Testing and replacing valve solenoids/wiring

You can prove that the Irritrol Rain Dial RD600 series controller/timer is likely the problem and not the valves (or power/transformer) by bypassing the timer with this simple test.

Important: Make sure the water is turned on to the valves.  People sometimes spend hours troubleshooting the system, only to find out that the water had been turned off to it.  Typically, there are valves are in a ground box near where the water enters your house.  See this link for photos of a typical valvebox, valve and solenoid.

This page contains two sections;
If you just want to try replacing the solenoid, go to step 2.
If you want to do more testing to be sure the solenoid is the problem, start with step 1.

  1. Advanced solenoid testing procedures
  2. How to replace the solenoid.


(Or you could just try replacing it, it’s not hard and is usually the problem; see step 2 below)

a. If you have a multi-meter to test the irrigation valves:

The best way to check this is with a multi-meter.  Turn off the power to the system and set your meter to measure resistance (Ohms or the symbol Omega).   The first measurement is done at the timer where the valve wires connect to it. Usually, this is in a separate terminal/connector board behind or at the bottom of the timer.

If the solenoid is good, it typically measures between 20 to 60 ohms.    You typically measure between the valve wire and the common wire that is often labeled VC or VCOM or COM.

If it measures between 0 and 20 ohms, or an infinite or ‘open‘ condition, you probably have crossed or broken wires, or more likely a bad solenoid.

Take a second measurement at the valve box (usually in the ground) by measuring between the corresponding wire colors that you measured at the timer’s connection circuit board.  Usually, you disconnect the ‘wire nuts’ connected to both wires of the valves you’re wanting to test.   Note that the common wire is usually connected to one wire from each valve.   See the link to a wiring diagram here.

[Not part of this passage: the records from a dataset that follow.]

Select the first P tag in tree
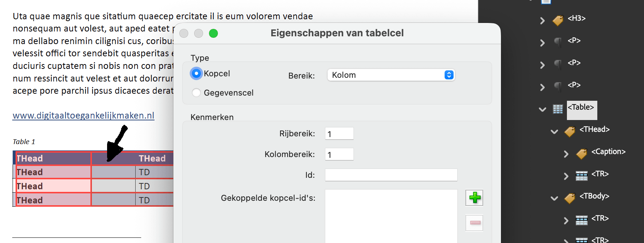Screen dimensions: 644x243 pos(574,40)
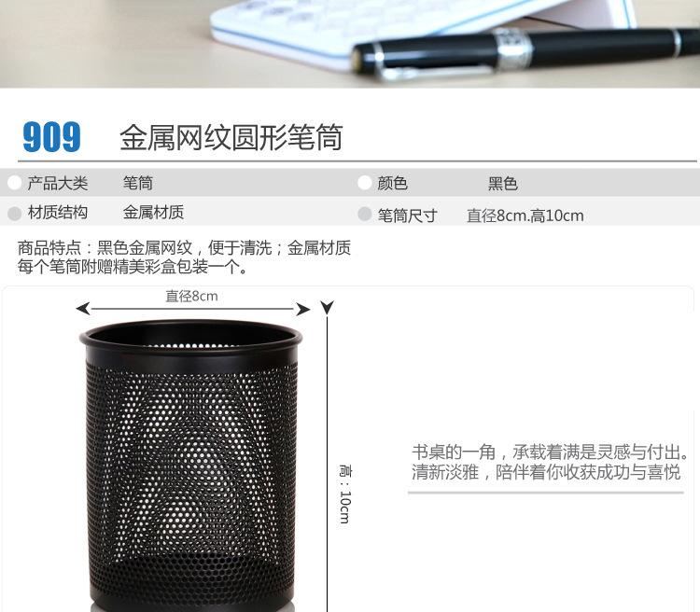The height and width of the screenshot is (612, 700).
Task: Click the fountain pen in top photo
Action: [525, 52]
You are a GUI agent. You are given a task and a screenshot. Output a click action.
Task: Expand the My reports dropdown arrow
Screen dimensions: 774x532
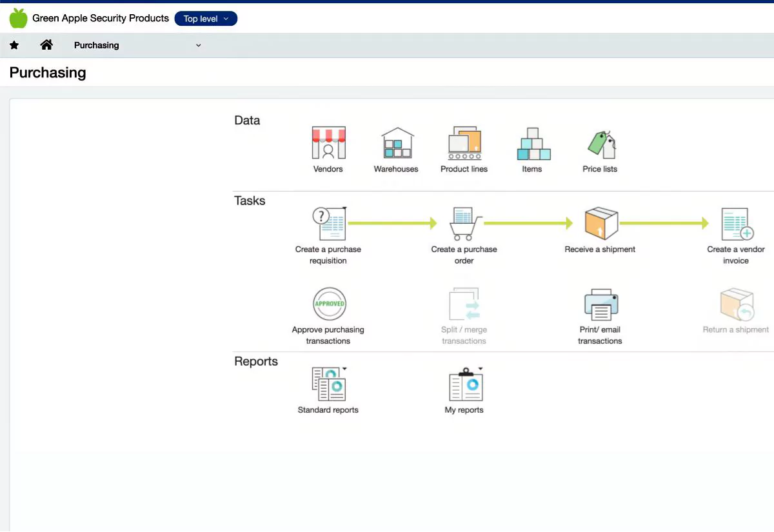[x=481, y=369]
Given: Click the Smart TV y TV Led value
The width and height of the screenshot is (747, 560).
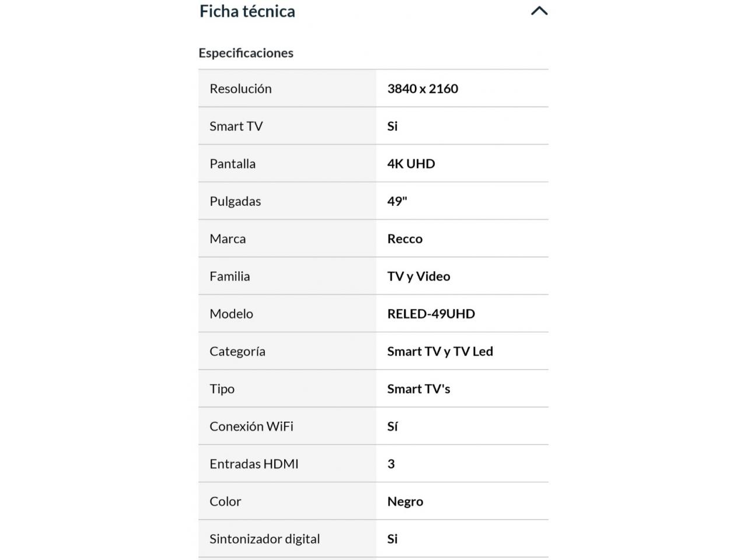Looking at the screenshot, I should [440, 351].
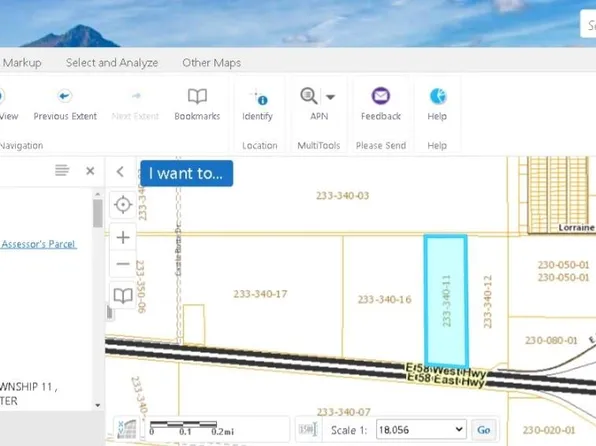Image resolution: width=596 pixels, height=446 pixels.
Task: Click the geolocate crosshair map button
Action: point(123,205)
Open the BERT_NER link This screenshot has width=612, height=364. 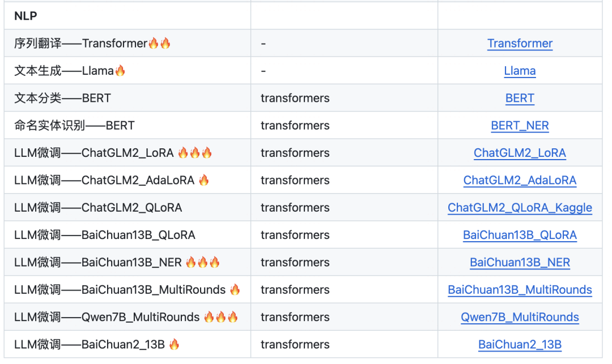[520, 126]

Its common for a valve solenoid to fail, but less common for a transformer to fail.   If the timer shows a display and indicates that it’s getting power when there is no backup battery connected then you can almost guarantee that the transformer is fine. Here’s a page on testing the transformer specifically.  It’s best to go this page first.

b. If you don’t have a  multimeter, you can do some checking this way:

If you’re getting a blown fuse or the FUS message, do not perform this step.  Look at this page instead.

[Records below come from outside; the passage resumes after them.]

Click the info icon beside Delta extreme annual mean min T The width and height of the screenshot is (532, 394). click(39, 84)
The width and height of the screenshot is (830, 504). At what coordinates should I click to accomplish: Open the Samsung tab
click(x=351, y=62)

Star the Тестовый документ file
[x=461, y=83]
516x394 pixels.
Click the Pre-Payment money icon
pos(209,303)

Note, an inexpensive meter can be purchased for around $15-$20, it’d probably make more sense to just buy one since it makes this troubleshooting much easier and is more thorough and reduces the possible stress on the transformer if a valve is actually shorted. Get one with two probe wires and a dial that lets you select different settings like AC, DC, and voltage ranges down to 24V.

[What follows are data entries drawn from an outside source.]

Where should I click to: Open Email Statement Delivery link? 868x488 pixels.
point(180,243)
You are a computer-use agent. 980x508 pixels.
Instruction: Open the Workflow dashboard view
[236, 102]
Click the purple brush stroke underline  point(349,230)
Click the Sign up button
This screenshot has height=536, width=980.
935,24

With this test, you basically connect one valve wire directly to the 24VAC screw terminals.

    1. Unplug the timer’s ribbon cable from the back of box.
    2. Disconnect (unscrew) one of the valve wires (e.g., connected to screw terminal #1 of the back of the connector board that sits behind the control module)
    3. This step will connect one of the valve wires directly to 24volts. Touch and hold it directly on (only) the right-most of the two 24VAC screw terminals (touch it for several seconds, long enough to notice if the valve 1 turns on or not, but not too long.  You don’t want the transformer to be damaged by trying to turn on a solenoid that’s shorted).
    4. If the Rain Dial Transformer and valve are good, the valve should turn on within a few seconds.
      1. If you’re reading this because you see the FUS message, you should not do the following step and just replace the solenoid. Otherwise, you run the risk of putting a shorted solenoid directly on the transformer without the fuse to protect it and the transformer could be damaged. If you’re not getting the FUS message, continue.
      2. If it doesn’t come on, try moving the wires from the VC screw terminal to the left most of the 24VAC terminals.  This will bypass the fuse and connect the other wire of the valve directly to 24volts.  Then repeat step C above.  When you touch the wire to the terminal, both wires will be connected directly to 24volts.
    5. If it comes on, you know that the valve and wiring to it are good.  You also know the power to the transformer and the transformer is good.   Thus, the timer and/or back connector board are likely the problem; send it in for repair.
    6. If it does not come on, you likely have a problem with the fuse, power to the transformer, or the transformer has failed.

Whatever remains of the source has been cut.